DW staff / DPA (als)July 11, 2007

Bunkers built decades ago are costly to maintain and, according to the Interior Ministry, the concrete rooms would no longer protect their inhabitants from terrorist attacks, so the government has decided to sell them.

https://p.dw.com/p/BEQm
Former "government" bunker in Ahrweiler becomes a musuemImage: AP

The German Interior Ministry has announced it will sell 2,000 bunkers and shelters formerly in place to protect civilians. The ministry said such rooms were no longer necessary because threat scenarios had changed.

Though the ministry made the decision in May, the Bonn-based German Federal Office of Civil Protection and Disaster Assistance (BKK) only announced the move this week.

The BKK said the shelters would not offer sufficient protection in the face of terrorist attacks and added that only a portion of the German population would find space in the rooms.

Millions in maintenance


Maintenance for the bunkers and shelters has cost the government 2 million euros ($2.7 million) per year.

BKK spokeswoman Ursula Fuchs said the Institute for Federal Real Estate would take care of selling the government-owned bunkers.

Shelters to be sold also include those located in subway stations in several major cities.

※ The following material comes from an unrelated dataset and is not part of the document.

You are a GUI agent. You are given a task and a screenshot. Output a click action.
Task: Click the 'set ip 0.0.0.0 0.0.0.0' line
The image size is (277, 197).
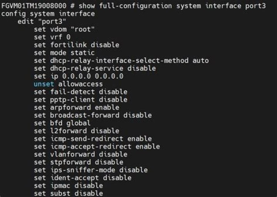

Most of the protective structures were built during World War II. Some of them were integrated into an "Emergency Program" developed during the Korean War in the 1950s.

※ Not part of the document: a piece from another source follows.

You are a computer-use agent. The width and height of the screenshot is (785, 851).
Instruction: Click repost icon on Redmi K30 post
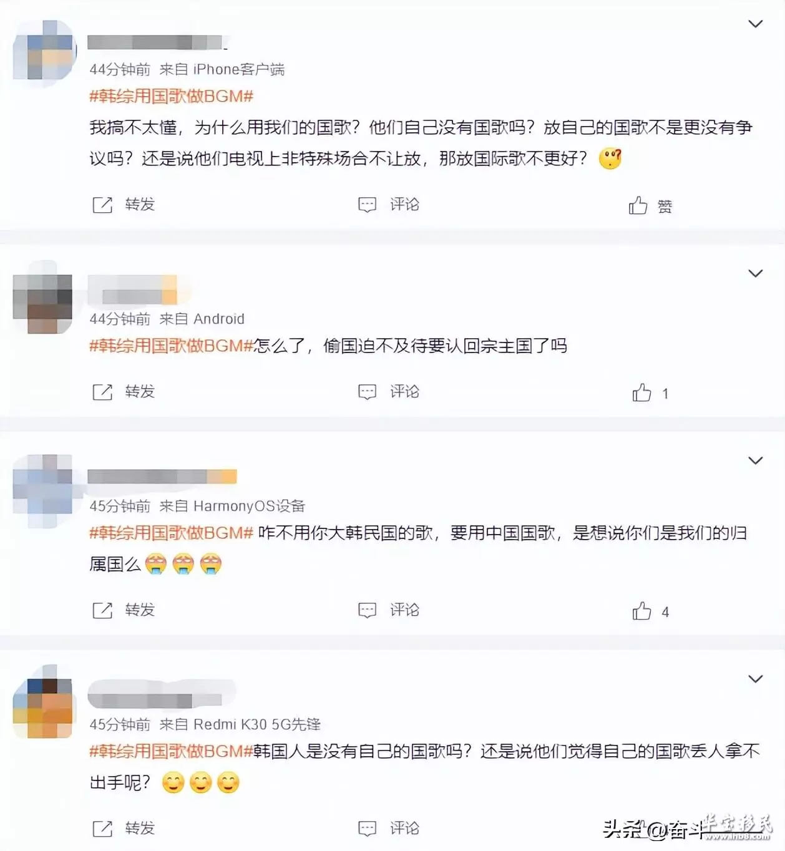[x=102, y=829]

Additional bunkers were refurbished and expanded in the 1960s during the Cuban missile crisis when the Cold War came closest to escalating into a nuclear war.

Following the end of the Cold War, programs for refurbishing bunkers and other projects for installing civilian shelters came to a halt in the 1990s.

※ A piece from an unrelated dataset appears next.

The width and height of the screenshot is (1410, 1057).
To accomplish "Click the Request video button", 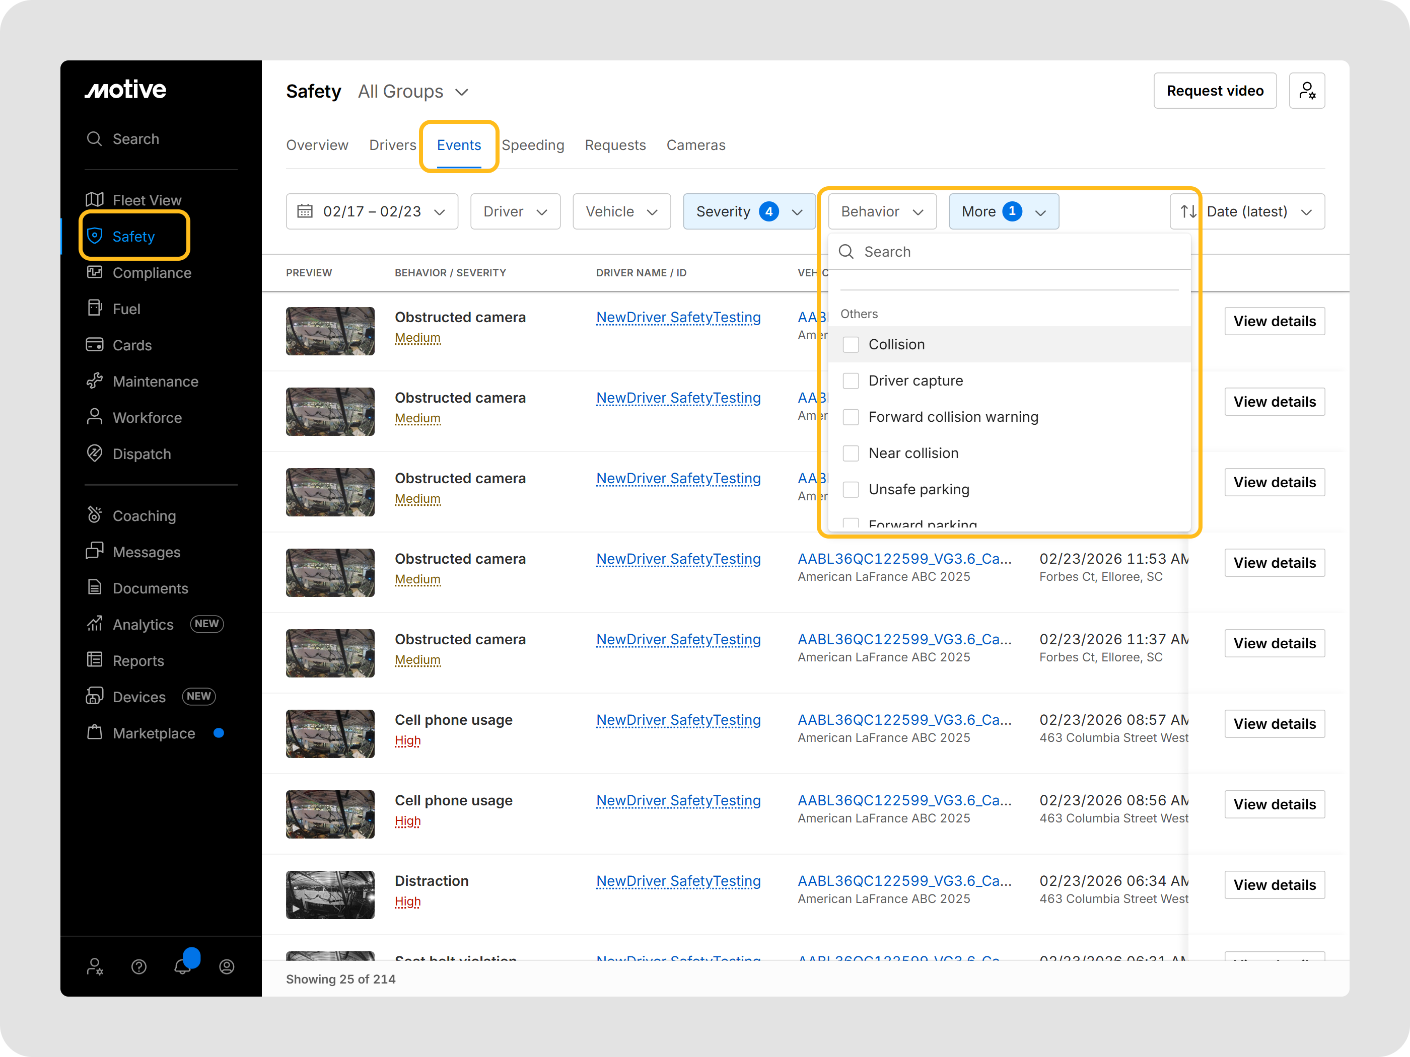I will coord(1214,91).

BdT Penthouse auf Bunker in Berlin
Some said other uses could be found for the structures, like this bunker turned penthouseImage: dpa - Report

Some historians have said they hope at least some of the bunkers will be kept intact so future generations can visit the structures and see information material common when the bunkers were built, such as a poster of a man hiding behind a tree with his briefcase in front of his head. The poster's headline read, "You're better protected this way!"

This year a bunker near Bonn, the former capital of West Germany, that would have housed West German government officials in the case of nuclear attack will be opened as a museum documenting the Cold War.